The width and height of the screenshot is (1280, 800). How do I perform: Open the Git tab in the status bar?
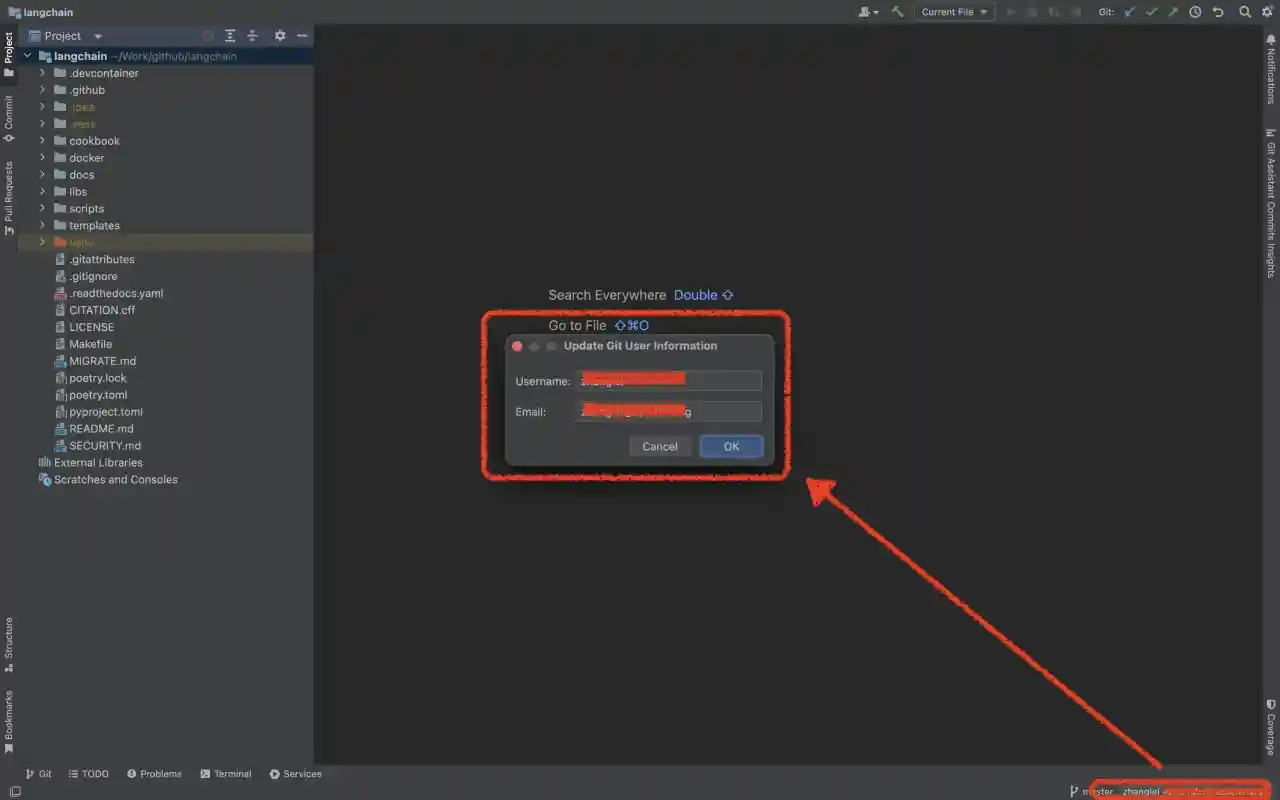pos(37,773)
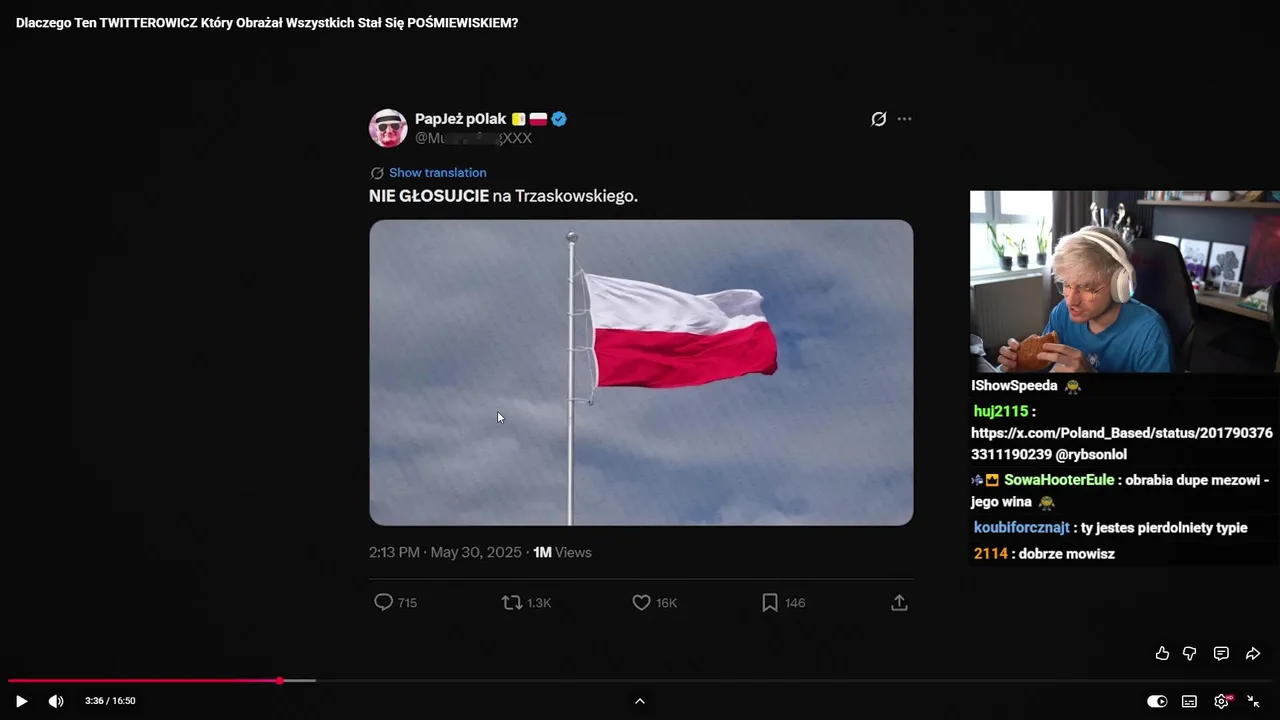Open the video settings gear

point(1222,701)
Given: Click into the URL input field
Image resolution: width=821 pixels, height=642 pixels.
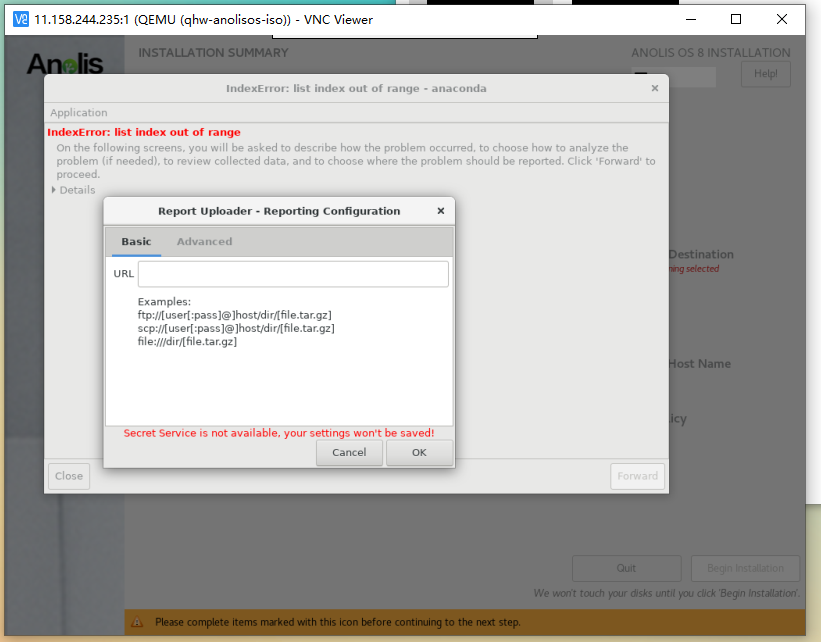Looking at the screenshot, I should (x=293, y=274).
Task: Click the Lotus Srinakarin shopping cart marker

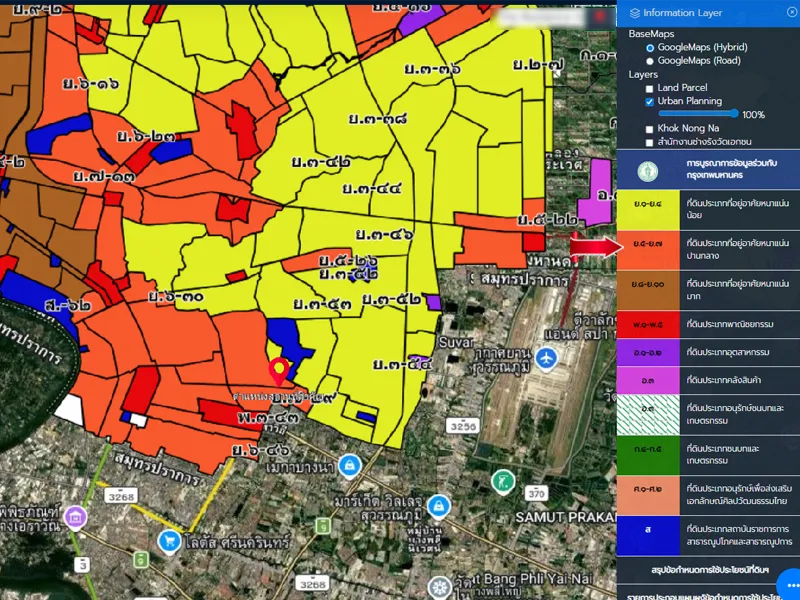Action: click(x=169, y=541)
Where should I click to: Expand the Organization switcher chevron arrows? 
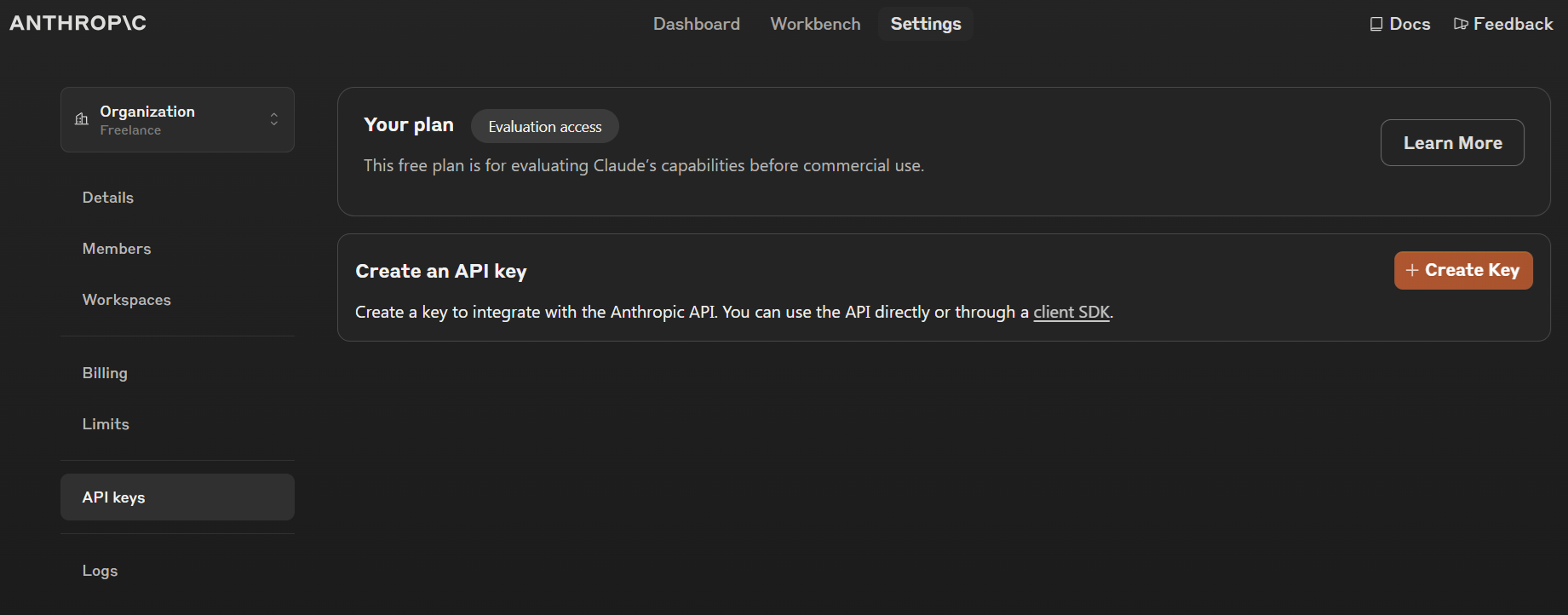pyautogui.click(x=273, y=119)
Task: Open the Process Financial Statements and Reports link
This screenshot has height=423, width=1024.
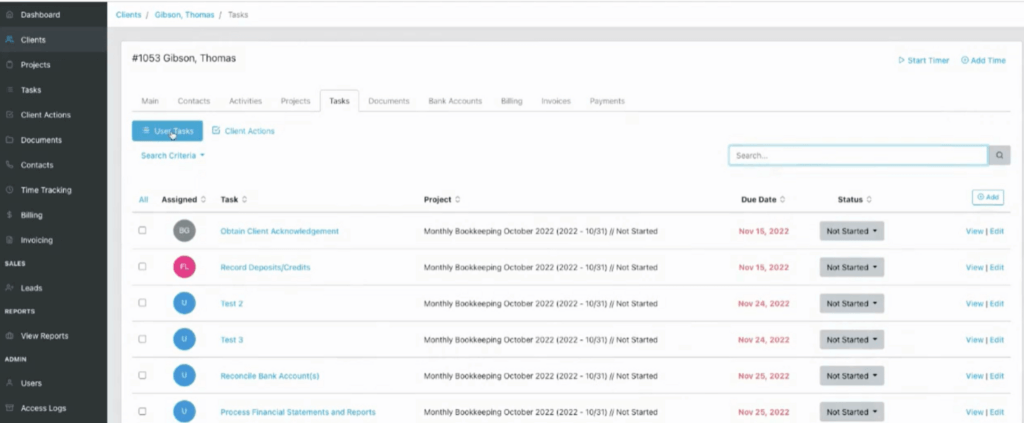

==*==

### What is being asked
Repeat the entries exactly, pictures left out.

### Answer to this task
The width and height of the screenshot is (1280, 800). How do I perform: Open the Git tab in the status bar?
pos(37,773)
Open the video settings gear

point(1222,701)
Given: Click into the URL input field
Image resolution: width=821 pixels, height=642 pixels.
Looking at the screenshot, I should (x=293, y=274).
Task: Click the Lotus Srinakarin shopping cart marker

Action: click(x=169, y=541)
Where should I click to: Expand the Organization switcher chevron arrows? 
pyautogui.click(x=273, y=119)
Task: Open the Process Financial Statements and Reports link
This screenshot has height=423, width=1024.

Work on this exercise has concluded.